The reason is that I went to a couple of conferences where I learned two important things:

  1. The wordpress site can be really slow when on limited internet band
  2. Although I love my new netbook, it is virtually impossible to fit a spreadsheet in its small screen

But I am now back with good internet and a larger screen and I  have updated all your entries. Over the next few days I will be double checking that there are no mistakes in the entered data (some of you have already picked up on some spelling mistakes on the google docs spreadsheet!).

Once again, we apologise for the silence, but we are back full strength to continue receiving your data!!! Keep it coming! I will be telling you about the wonderful things I learned at the conferences over the next few posts.

Posted by: kubke | January 20, 2010

You can now text message your data for the Tui project

After a few days disconnected, I am still trying to catch up with all the great data you have been sending our way.  So you should soon start seeing the latest of your data back up on the old good google docs sheet.

In the meantime, and because some of you asked for it, we have now set up a phone number where you can text us your observations. (Please do not leave us a voice message). You can still post your observations on the website or via email.

The phone number we have set up is 021 109 6727.

Looking forward to continue hearing from you!

Posted by: kubke | January 10, 2010

We are still keen to hear from our citizen scientists

Thanks to all of you who are contributing data. We are very grateful and the data you are sending is fantastic.

We continue to compile all of the data we receive on the website or by mail on a spreadsheet that lives in google docs here. We should soon be able to have a way for all of you to text us your observations (we will let you know when that is finally set up).

In the meantime, enjoy these beautiful pictures!

Judy told us that tui often come to a flax plant near their picnic table, one at a time.
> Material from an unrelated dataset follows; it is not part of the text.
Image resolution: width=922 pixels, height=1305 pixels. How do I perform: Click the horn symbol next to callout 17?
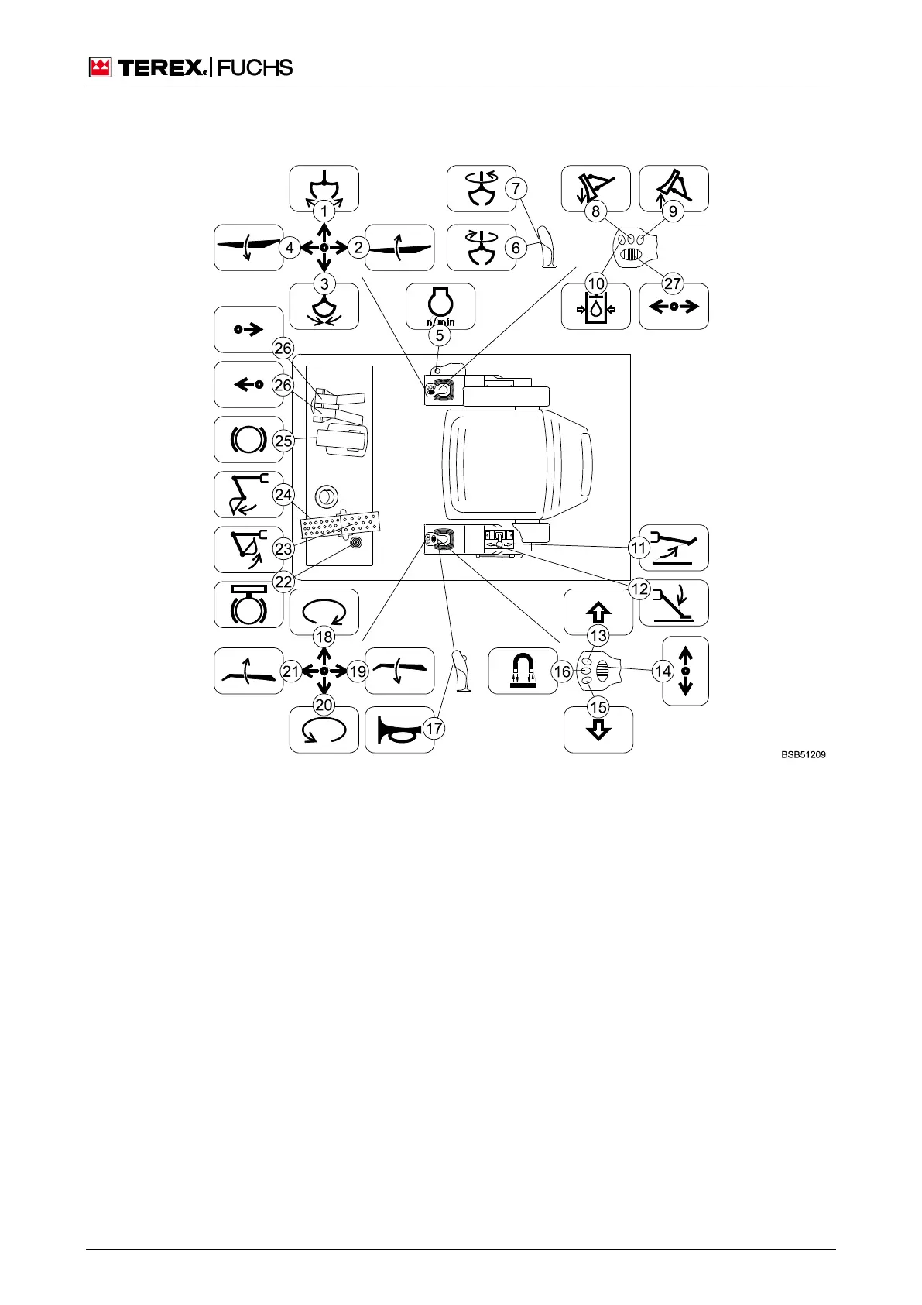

But sometimes a second one will fly in and scare the first one away.

Tui (Sept 08) by Judy and Graeme Keall, Manakau Village

Eileen told us that there is a great population of Tui in the Kapiti coast, and they even named one Tama, who would come to feed and sing early in the morning.

Tui in Paraparaumu Beach by Eileen and Bill Mofatt

Posted by: kubke | January 9, 2010

Tui make great photographic subjects

We are continuing to post the photographs that our citizen scientists/photographers are happy to have us share on the site.

Vivienne says that she often sees tui perched on power lines and on the ngaio tree at the front of the house.  This is a lovely picture!

Tui by Vivienne, Hungleigh Park Way

 Trevor told us that a Tui sang a new year’s wish from this Banksia tree, and then flew off… What a great way to start the year!

Banksia Tree by Trevor Harrop, Stratford

Posted by: kubke | January 8, 2010

More Tui pictures to share

Many of our great citizen scientists that are also great photographers are happy to share their pictures on this site. Librarykris, is not only sending us great data but has also began posting her pictures on Flickr. You can see those pictures here.

Paul Knight has sent us some pictures and we are sharing this beautiful one of his with you today. (You can visit Paul’s photography site here as well).